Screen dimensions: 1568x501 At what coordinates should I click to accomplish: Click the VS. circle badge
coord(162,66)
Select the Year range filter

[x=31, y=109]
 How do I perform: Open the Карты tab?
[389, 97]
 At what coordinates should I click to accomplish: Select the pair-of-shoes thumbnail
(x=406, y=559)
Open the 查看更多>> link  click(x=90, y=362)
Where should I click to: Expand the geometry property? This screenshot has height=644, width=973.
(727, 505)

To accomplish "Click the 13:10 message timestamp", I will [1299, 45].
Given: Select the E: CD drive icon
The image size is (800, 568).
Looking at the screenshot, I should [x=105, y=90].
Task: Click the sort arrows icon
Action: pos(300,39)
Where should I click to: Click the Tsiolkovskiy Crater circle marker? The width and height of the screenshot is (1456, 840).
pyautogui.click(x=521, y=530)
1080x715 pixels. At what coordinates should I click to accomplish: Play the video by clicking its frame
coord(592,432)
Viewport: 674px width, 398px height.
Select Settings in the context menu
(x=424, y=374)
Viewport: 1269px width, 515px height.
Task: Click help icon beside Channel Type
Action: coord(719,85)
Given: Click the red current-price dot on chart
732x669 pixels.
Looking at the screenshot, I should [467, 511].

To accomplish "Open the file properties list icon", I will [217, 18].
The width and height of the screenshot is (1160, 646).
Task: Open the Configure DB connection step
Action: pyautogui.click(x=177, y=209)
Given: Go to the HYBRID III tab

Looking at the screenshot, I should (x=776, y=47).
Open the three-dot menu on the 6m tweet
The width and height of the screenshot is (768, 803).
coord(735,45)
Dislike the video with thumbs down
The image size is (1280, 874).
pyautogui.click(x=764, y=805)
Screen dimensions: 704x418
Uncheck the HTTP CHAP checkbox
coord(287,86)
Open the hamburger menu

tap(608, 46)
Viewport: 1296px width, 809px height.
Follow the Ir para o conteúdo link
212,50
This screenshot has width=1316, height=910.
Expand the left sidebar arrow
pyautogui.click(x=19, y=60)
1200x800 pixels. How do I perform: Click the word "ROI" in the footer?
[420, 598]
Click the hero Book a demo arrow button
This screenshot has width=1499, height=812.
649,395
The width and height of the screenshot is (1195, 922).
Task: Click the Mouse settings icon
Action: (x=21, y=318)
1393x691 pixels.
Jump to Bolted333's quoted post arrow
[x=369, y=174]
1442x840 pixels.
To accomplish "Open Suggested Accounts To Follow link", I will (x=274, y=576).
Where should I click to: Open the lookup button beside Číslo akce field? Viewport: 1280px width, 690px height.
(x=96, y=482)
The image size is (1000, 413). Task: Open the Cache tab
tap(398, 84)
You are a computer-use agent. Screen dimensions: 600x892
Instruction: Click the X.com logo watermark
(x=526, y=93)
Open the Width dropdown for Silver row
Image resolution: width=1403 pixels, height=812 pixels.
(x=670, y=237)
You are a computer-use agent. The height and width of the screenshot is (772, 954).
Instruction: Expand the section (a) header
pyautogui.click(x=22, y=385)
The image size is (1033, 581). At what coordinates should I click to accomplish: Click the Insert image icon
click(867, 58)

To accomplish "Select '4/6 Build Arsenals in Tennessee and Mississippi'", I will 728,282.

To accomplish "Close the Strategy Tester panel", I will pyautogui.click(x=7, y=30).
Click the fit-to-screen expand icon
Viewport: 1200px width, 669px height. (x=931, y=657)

***

TASK PROMPT
Each entry above is to be copied out exactly.

OUTPUT BELOW
Screen dimensions: 1568x501 At what coordinates should I click to accomplish: Click the VS. circle badge
coord(162,66)
Select the Year range filter

[x=31, y=109]
 How do I perform: Open the Карты tab?
[389, 97]
 At what coordinates should I click to accomplish: Select the pair-of-shoes thumbnail
(x=406, y=559)
Open the 查看更多>> link  click(x=90, y=362)
Where should I click to: Expand the geometry property? This screenshot has height=644, width=973.
(727, 505)

To accomplish "Click the 13:10 message timestamp", I will [1299, 45].
Given: Select the E: CD drive icon
The image size is (800, 568).
Looking at the screenshot, I should [x=105, y=90].
Task: Click the sort arrows icon
Action: pos(300,39)
Where should I click to: Click the Tsiolkovskiy Crater circle marker? The width and height of the screenshot is (1456, 840).
pyautogui.click(x=521, y=530)
1080x715 pixels. At what coordinates should I click to accomplish: Play the video by clicking its frame
coord(592,432)
Viewport: 674px width, 398px height.
Select Settings in the context menu
(x=424, y=374)
Viewport: 1269px width, 515px height.
Task: Click help icon beside Channel Type
Action: coord(719,85)
Given: Click the red current-price dot on chart
732x669 pixels.
Looking at the screenshot, I should [467, 511].

To accomplish "Open the file properties list icon", I will [217, 18].
The width and height of the screenshot is (1160, 646).
Task: Open the Configure DB connection step
Action: pyautogui.click(x=177, y=209)
Given: Go to the HYBRID III tab

Looking at the screenshot, I should (x=776, y=47).
Open the three-dot menu on the 6m tweet
The width and height of the screenshot is (768, 803).
coord(735,45)
Dislike the video with thumbs down
The image size is (1280, 874).
pyautogui.click(x=764, y=805)
Screen dimensions: 704x418
Uncheck the HTTP CHAP checkbox
coord(287,86)
Open the hamburger menu

tap(608, 46)
Viewport: 1296px width, 809px height.
Follow the Ir para o conteúdo link
212,50
This screenshot has width=1316, height=910.
Expand the left sidebar arrow
pyautogui.click(x=19, y=60)
1200x800 pixels. How do I perform: Click the word "ROI" in the footer?
[420, 598]
Click the hero Book a demo arrow button
This screenshot has width=1499, height=812.
649,395
The width and height of the screenshot is (1195, 922).
Task: Click the Mouse settings icon
Action: (x=21, y=318)
1393x691 pixels.
Jump to Bolted333's quoted post arrow
[x=369, y=174]
1442x840 pixels.
To accomplish "Open Suggested Accounts To Follow link", I will (x=274, y=576).
Where should I click to: Open the lookup button beside Číslo akce field? Viewport: 1280px width, 690px height.
(x=96, y=482)
The image size is (1000, 413). Task: Open the Cache tab
tap(398, 84)
You are a computer-use agent. Screen dimensions: 600x892
Instruction: Click the X.com logo watermark
(x=526, y=93)
Open the Width dropdown for Silver row
Image resolution: width=1403 pixels, height=812 pixels.
(x=670, y=237)
You are a computer-use agent. The height and width of the screenshot is (772, 954).
Instruction: Expand the section (a) header
pyautogui.click(x=22, y=385)
The image size is (1033, 581). At what coordinates should I click to accomplish: Click the Insert image icon
click(867, 58)

To accomplish "Select '4/6 Build Arsenals in Tennessee and Mississippi'", I will 728,282.

To accomplish "Close the Strategy Tester panel", I will pyautogui.click(x=7, y=30).
Click the fit-to-screen expand icon
Viewport: 1200px width, 669px height. (x=931, y=657)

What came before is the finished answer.